China's lucrative private equity landscape attracted 82 China-focused private equity funds to set up last year, according to Beijing-based fund consultancy Zero2ipo. The funds raised a combined $27.6 billion yuan ($4.2 billion), more than double the $12.96 billion yuan raised by 30 funds in 2009.
Highlighting the attraction, Carlyle last week offloaded a further $1.8 billion stake in China Pacific Insurance (Group) Co Ltd in what is on track to be the largest exit ever of a private investment in Asia.
Carlyle's remaining stake is worth around $2.5 billion, having sold $860 million worth of shares on December 30. Carlyle had paid just $800 million in a string of investments from 2005 to 2007 for a 15.4 percent stake in China's third-largest insurer.
The regulatory tussle will not affect the former British colony of Hong Kong, which reverted to Chinese rule in 1997 and enjoys a degree of autonomy.
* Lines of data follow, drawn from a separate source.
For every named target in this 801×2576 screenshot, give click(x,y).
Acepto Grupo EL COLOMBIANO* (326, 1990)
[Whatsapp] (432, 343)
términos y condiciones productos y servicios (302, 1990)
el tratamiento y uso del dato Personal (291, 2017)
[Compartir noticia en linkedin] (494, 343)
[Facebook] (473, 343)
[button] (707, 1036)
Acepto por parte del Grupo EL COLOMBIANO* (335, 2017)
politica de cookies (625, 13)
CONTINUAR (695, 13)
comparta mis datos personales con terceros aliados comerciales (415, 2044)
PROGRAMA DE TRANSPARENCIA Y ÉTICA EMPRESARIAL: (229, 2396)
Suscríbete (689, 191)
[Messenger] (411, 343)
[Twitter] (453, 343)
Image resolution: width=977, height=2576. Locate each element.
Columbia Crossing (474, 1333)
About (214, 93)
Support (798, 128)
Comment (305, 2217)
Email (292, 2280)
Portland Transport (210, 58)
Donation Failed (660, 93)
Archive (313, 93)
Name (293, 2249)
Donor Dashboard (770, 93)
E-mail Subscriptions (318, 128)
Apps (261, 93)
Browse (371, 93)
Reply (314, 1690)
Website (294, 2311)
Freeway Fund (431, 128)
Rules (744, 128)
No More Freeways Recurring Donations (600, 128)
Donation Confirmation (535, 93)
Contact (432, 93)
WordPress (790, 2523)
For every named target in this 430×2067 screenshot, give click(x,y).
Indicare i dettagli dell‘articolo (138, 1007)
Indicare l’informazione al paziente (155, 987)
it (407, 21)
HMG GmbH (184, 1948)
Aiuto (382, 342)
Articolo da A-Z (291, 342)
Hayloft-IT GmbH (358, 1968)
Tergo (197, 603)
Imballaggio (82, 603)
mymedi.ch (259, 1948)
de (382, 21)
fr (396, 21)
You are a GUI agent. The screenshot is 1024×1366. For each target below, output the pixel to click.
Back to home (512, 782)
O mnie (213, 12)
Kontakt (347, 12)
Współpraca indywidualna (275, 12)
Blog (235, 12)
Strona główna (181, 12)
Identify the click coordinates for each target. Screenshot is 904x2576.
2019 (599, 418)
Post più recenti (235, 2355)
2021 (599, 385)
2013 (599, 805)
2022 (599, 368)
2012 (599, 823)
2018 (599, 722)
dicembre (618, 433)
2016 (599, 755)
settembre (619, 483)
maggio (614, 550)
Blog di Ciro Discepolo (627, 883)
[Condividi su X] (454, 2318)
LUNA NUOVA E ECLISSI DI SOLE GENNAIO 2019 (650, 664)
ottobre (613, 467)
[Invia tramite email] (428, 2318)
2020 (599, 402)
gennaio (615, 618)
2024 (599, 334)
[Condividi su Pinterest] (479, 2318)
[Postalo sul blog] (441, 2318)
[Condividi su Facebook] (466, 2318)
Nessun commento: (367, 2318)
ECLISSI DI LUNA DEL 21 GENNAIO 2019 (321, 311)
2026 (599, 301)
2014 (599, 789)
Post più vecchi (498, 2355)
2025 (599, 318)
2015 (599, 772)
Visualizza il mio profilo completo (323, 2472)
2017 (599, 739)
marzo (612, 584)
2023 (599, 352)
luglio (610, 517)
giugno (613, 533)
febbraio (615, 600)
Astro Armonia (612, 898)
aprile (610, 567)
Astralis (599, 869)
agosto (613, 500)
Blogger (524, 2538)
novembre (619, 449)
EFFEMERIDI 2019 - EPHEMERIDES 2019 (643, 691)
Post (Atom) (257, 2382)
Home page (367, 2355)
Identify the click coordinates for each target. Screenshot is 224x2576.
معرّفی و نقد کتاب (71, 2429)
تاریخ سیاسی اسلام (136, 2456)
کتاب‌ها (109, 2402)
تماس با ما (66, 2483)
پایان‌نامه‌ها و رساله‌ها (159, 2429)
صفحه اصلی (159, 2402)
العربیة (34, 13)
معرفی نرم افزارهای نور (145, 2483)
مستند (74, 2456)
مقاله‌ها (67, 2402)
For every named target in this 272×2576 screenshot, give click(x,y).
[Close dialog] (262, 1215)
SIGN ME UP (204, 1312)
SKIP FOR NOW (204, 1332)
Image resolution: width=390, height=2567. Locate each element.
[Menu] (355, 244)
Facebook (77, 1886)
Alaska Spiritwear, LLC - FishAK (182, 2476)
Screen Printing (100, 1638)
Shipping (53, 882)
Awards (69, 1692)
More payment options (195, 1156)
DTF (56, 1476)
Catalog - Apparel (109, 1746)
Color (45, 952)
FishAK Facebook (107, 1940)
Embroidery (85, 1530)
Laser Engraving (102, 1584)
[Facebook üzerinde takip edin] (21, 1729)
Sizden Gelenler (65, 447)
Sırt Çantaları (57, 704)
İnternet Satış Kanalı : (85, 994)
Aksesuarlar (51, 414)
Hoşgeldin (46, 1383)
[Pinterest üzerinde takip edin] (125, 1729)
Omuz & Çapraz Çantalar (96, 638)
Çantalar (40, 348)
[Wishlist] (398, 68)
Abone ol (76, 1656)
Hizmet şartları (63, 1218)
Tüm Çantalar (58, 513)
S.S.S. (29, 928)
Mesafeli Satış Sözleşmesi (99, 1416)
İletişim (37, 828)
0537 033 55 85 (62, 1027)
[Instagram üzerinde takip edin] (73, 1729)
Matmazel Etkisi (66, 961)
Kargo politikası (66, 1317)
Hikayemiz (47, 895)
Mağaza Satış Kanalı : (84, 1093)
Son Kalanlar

In another snag, the NDRC was forced to defer the Temporary Measures Governing the Registration of Equity Investors in Pilot Areas, which were designed to regulate private equity firms in Beijing's Zhongguancun, Shanghai's Binhai, Wuhan's Donghu and the Yangtze river delta areas, the Economic Observer daily reported.
Wu Xiaoling, vice chairwoman of parliament's financial and economic affairs committee, sought to placate industry fears when she told the Century Weekly magazine that the revisions would avoid naming any government body as the main regulator.
But that left the sector still guessing who their overlord will be.